Moreover, in the view of these radicals, anyone who argues in defense of the traditional academic virtues can be readily denounced in ad hominem terms as “racist,” “fascist,” or “white supremacist,” and the traditional requirement to make substantive cases can be neatly dodged in the formidable moral wake produced by such inflammatory name-calling. Tolerance for a wide range of diverse arguments? A mere pretense of fascists and racists to make space for noxious ideas that cause at least as much harm to aggrieved groups as physical violence.  Civility? A white male prejudice. Assuming the goodwill of the opponent? Inconsistent with the ferociously Manichaean and self-righteous worldview of ever-indignant wokeness. 

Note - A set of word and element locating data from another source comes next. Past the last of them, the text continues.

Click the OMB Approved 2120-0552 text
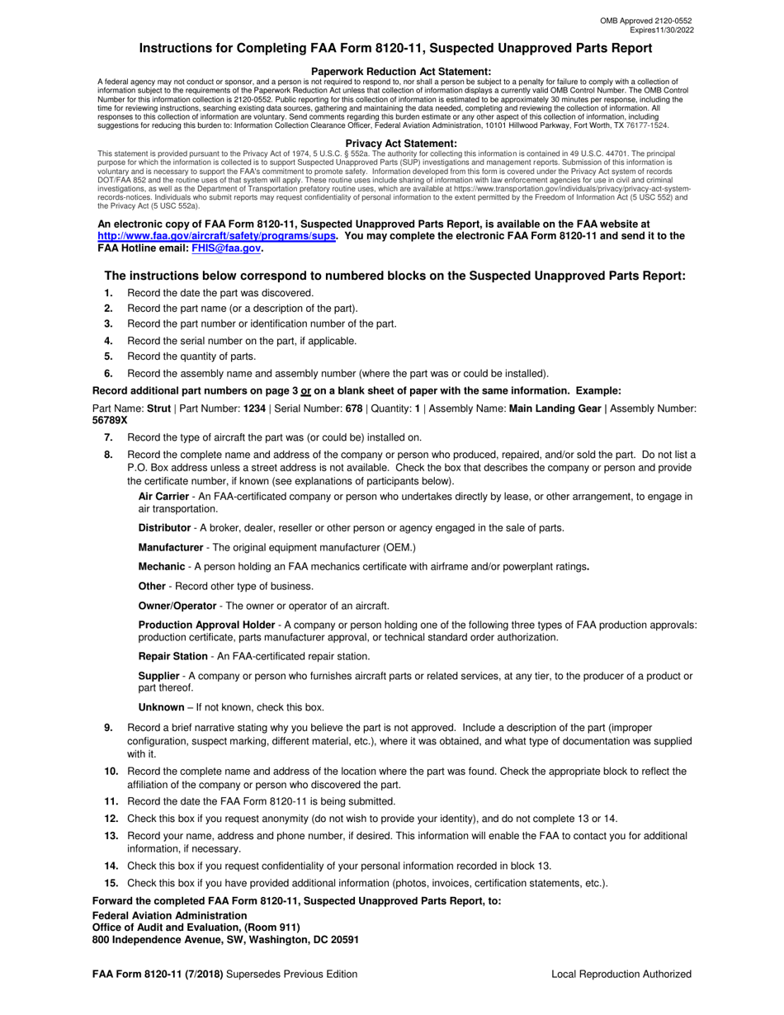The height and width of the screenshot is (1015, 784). pyautogui.click(x=646, y=19)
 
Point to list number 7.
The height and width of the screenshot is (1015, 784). pyautogui.click(x=108, y=437)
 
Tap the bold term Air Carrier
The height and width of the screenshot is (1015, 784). pyautogui.click(x=163, y=496)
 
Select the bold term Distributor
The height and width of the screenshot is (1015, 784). pyautogui.click(x=164, y=527)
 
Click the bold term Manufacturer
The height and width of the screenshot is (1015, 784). pyautogui.click(x=170, y=547)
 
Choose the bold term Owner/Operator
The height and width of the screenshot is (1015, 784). pyautogui.click(x=177, y=606)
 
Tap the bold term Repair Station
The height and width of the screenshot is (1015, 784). pyautogui.click(x=172, y=656)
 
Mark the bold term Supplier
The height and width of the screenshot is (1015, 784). pyautogui.click(x=158, y=676)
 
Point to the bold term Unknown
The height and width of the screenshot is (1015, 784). pyautogui.click(x=161, y=707)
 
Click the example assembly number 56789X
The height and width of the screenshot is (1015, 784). pyautogui.click(x=110, y=420)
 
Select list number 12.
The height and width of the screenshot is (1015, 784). pyautogui.click(x=111, y=819)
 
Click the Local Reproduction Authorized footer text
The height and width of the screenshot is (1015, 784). pyautogui.click(x=621, y=975)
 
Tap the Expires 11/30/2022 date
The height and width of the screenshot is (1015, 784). pyautogui.click(x=656, y=29)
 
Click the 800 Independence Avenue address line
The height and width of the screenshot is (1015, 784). pyautogui.click(x=225, y=939)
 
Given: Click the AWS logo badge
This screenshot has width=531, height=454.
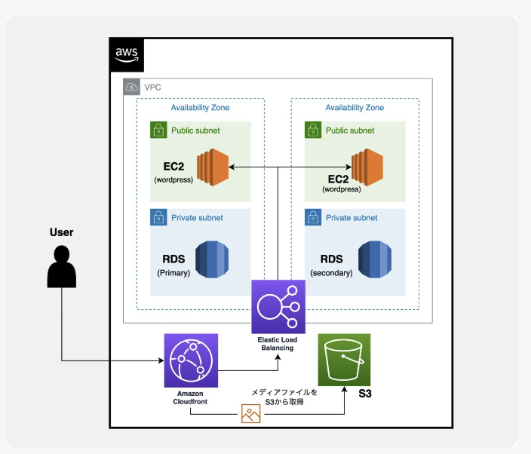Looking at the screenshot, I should point(127,54).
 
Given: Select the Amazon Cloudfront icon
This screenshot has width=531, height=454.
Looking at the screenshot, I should point(191,360).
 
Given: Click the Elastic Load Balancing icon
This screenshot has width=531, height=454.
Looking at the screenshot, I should point(278,306).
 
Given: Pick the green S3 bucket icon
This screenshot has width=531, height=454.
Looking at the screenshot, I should point(345,360).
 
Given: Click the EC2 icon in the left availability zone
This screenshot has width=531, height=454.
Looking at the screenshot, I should point(212,167).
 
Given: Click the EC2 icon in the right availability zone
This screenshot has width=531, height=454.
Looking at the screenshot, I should point(367,167).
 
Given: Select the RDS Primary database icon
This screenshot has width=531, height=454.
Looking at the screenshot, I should point(212,260).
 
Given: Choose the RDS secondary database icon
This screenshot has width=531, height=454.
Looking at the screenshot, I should point(374,260).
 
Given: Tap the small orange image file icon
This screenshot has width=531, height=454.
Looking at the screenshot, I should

The students have not invented this bizarre worldview on their own. There are professors who adhere to it as well, and they teach it to their students.  A voluminous body of “intersectional theory” explicates in great detail how to adjudicate the victim competition and tell whose suffering is greatest, and how thereby to know who has the right to shout whom down. Whole books endeavor to demonstrate how whites use dispassionate, courteous intellectual debate solely as a political tool to keep non-whites in subjugation. Yet nowhere in that body of literature can one find any recognition that a “theory” that sees everyone except white males as unfit for the practice of reasoned and respectful argument is just about the most bigoted perspective imaginable.

If the traditional academic virtues do not prevail against this challenge, the very fabric of American intellectual life is in grave danger and the further decline of American institutions of higher education is inevitable. Someone should inform the UPenn mob that shut down Homan that one of the inevitable consequences of the spread of their Red Guard/Brownshirt shout down ethic will be the destruction of the very institutions in which they are currently enrolled.

Alexander Riley is a professor of sociology at Bucknell University in Pennsylvania.